New Cases For the Week of May 16, 2011 - May 21, 2011

 

May 18, 2011
In Re Dixie Management & Investment
(DBN)
Bankr. WD AR LLC Operating Agreement's provision disassociating member that files bankruptcy unenforceable in contravention of Bankruptcy Code.
In re Matter Of Professional Veterinary Products, Ltd.
(DBN)
Bankr. NE Under § 546(c) , there is no authority for the court to unilaterally extend a reclamation seller's rights to assets other than the actual goods. However, since the debtor caused the creditor to believe that the creditor's rights were protected in the goods' proceeds, the debtor, via judicial estoppel, opened the door to allowing for that possibility.
     
May 17, 2011
In re Heating Oil Partners, LP
(DBN)
2nd Cir. Although 11 USC 1109(b) states that: "[a] party in interest... may raise and may appear and be heard on any issue in a case under [Chapter 11]," this does not abrogate constitutional standing requirements—a party in interest must still demonstrate that it meets the general requirements of the standing doctrine, including whether it has alleged a personal stake in the outcome of the proceedings and whether it is asserting its own legal rights and remedies
     
May 16, 2011
Johanna Foods, Inc., v. Toobro Holdings TBF LLC
(DBN)
D. NJ Pending bankruptcy case is proper venue for all "related to" actions. Court is not bound by contrary forum selection clause.
In re: Herrin Clinic Ltd
(DBN)
Bankr. CD IL Travel time ok but time for routine motions slashed where attys were "over-preparing for a battle with no foe."

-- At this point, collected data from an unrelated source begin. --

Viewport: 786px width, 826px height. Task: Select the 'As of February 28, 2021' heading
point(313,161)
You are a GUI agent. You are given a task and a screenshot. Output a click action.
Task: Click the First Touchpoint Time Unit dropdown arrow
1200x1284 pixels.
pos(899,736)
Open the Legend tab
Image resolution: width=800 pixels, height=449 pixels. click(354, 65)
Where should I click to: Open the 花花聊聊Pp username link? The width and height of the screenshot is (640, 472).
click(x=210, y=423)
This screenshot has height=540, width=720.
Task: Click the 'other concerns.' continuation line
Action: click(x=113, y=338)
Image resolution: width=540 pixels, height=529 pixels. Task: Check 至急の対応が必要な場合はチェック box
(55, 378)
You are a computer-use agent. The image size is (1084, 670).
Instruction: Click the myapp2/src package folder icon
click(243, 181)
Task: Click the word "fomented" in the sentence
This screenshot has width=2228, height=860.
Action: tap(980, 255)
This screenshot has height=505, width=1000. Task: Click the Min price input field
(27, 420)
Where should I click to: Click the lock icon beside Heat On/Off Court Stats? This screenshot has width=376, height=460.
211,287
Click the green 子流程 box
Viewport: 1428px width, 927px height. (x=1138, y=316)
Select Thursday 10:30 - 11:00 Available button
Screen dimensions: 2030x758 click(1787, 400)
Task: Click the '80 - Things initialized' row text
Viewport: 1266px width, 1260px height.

In re: Tronox Incorporated
(DBN)
Bankr SD NY Under Delaware law, a wholly owned subsidiary is not owed fiduciary duties by its corporate parent under normal circumstances. However, a parent owes fiduciary duties to a subsidiary when that subsidiary is insolvent, and that the creditors of the subsidiary have standing to enforce such duties.
In re: The Heritage Organization, L.L.C.
(DBN)
Bankr. ND TX Where a confirmed plan transferred to a post-confirmation trust causes of action owned by the debtor as of the the effective date of the plan, such transfer did not include section 550 "subsequent transferee" causes of action that arose from post-effective date transfers. Accordingly, the trustee lacked standing to pursue a section 550 claim against a subsequent transferee who received a transfer from the initial transferee 2 years after the effective date.
In re: Louis J. Pearlman
(DBN)
Bankr. MD FL Substantive consolidation is proper even if it destroys the trustee's "wrong payor" avoidance actions.
In re: Old Carco LLC
(DBN)
Bankr. SD NY An amended constructive fraudulent transfer complaint which contained implausible valuations to some of the "assets and benefits" received by the debtor, and continued to ignore other elements of "value" received by the debtor is dismissed with prejudice.
In re: Lehman Brothers Holdings Inc.
(DBN)
Bankr. SD NY A provision in a swap transaction that adversely impacts an in-the-money debtor's right to property upon the filing of a chapter 11 petition may constitute an unenforceable ipso facto clause.